The most irritating aspect for me is that the diary format is hardly used. Occasionally in the middle of a sentence Caitlyn will write 'Diary', to link it back to the beginning, but the tone is nowhere near what's necessary for that style. The chapters also don't make sense: they're all short and sharp, but because they don't start with the 'Dear Diary' prefix it makes the set-up very illogical. It's annoying, because that's the entire reason I decided to read the book - false marketing!
It's also a blatant American Horror Story ripoff. Girl has a dead boyfriend has been used before, but girl has a dead boyfriend who struggles to speak to her and is mute for a large portion of the book? I've only ever seen that done in the third season of American Horror Story, and I couldn't get past the fact that they did it much better, dealing with it in a harrowing and emotional way.
Then there's the end of the book.
So, it turns out that instead of being a diary, it's actually a story being written by a teenage girl. A novel in a novel. Novel-ception.
I'm going to admit, I thought this was a massive cop-out. I have a feeling that the book was nearly finished, R.L. Stine realised he'd set up too many plot lines (Deena's taxidermied parents, her random supernatural powers, Blade's unquestioned disappearance, Caitlyn's second murder victim) and had no idea how to wrap any of it up, so decided to take the easy way out and make it a story in a story. 
It's just too easy. I don't really respect authors (or directors) that use the 'it was all a dream' escape clause, because it leaves the story half finished and the audience cheated. I'd been really looking forward to how it would all work out without Caitlyn going to prison, and then it's over. Done. Finito. 
I haven't been this disappointed in a long time. 


If you loved R.L. Stine's writing when you were younger, leave this book far alone. Don't have the wonderful memories tainted, because it sucks. 

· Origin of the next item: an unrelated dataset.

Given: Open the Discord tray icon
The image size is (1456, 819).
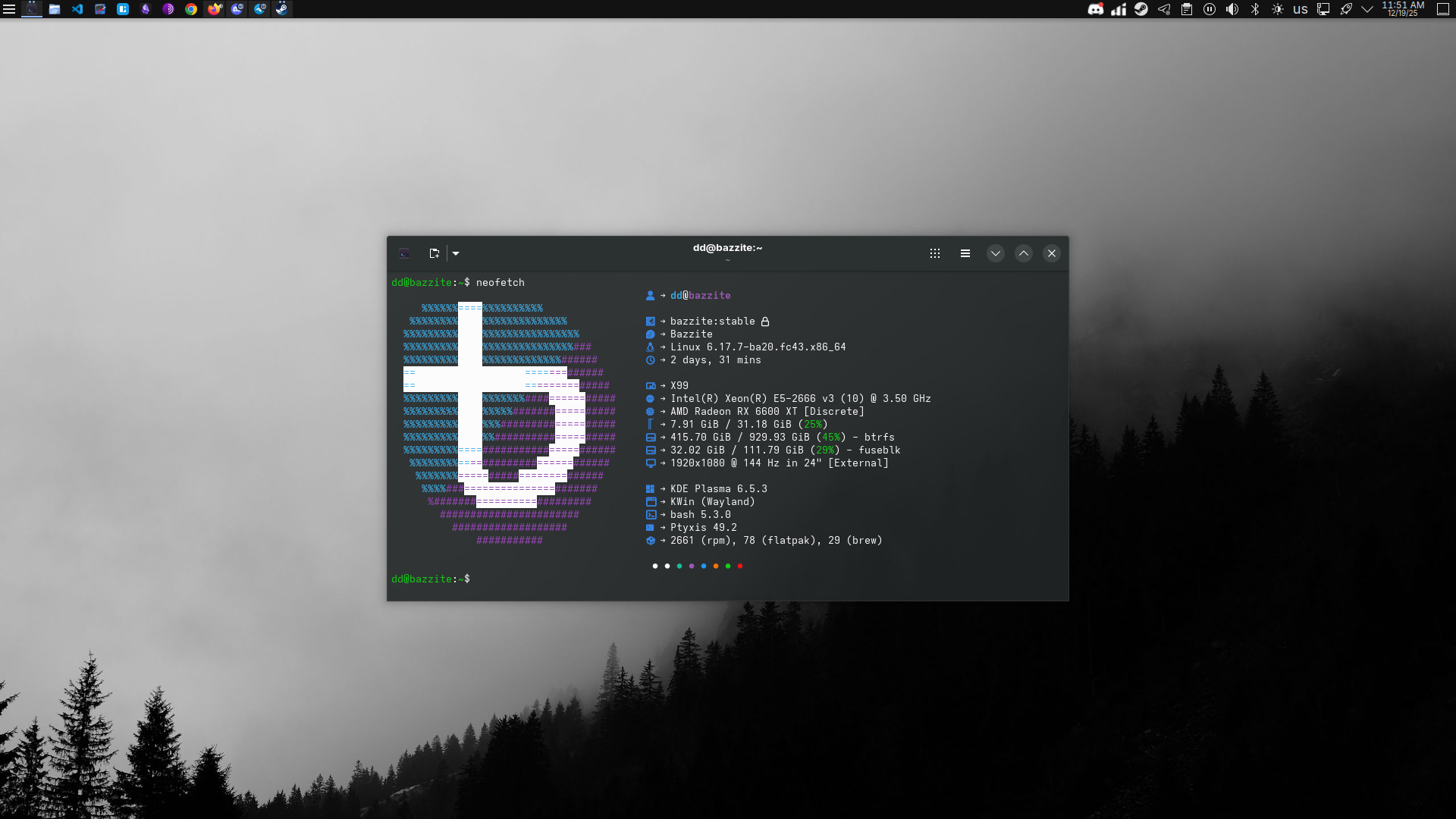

If you're a writer, don't use the 'it was a dream' get out of jail free card: just commit to the story that you're telling and respect it enough to end it. Don't then put ANOTHER twist right at the end, just to recapture the audience's interest after losing it so spectacularly.
I've seen a lot of people putting this on lists of spooky books that they want to read over Halloween, but I would sincerely suggest (demand, plead) that you don't choose this one. Yes, it's a short and fast read, but with the simplistic and childlike language it reads more like a Goosebumps book than a Fear Street novel. (I'm glad it's not a Goosebumps book, though. I don't want those ruined for me too). 
This has made me much less likely to pick up any of the other recent Fear Street reboot novels, but it has made me want to reread my childhood favourites and hope that I can banish the memories of this book from my mind forever. 
I would actually give this book no stars if I could, and I don't think that often.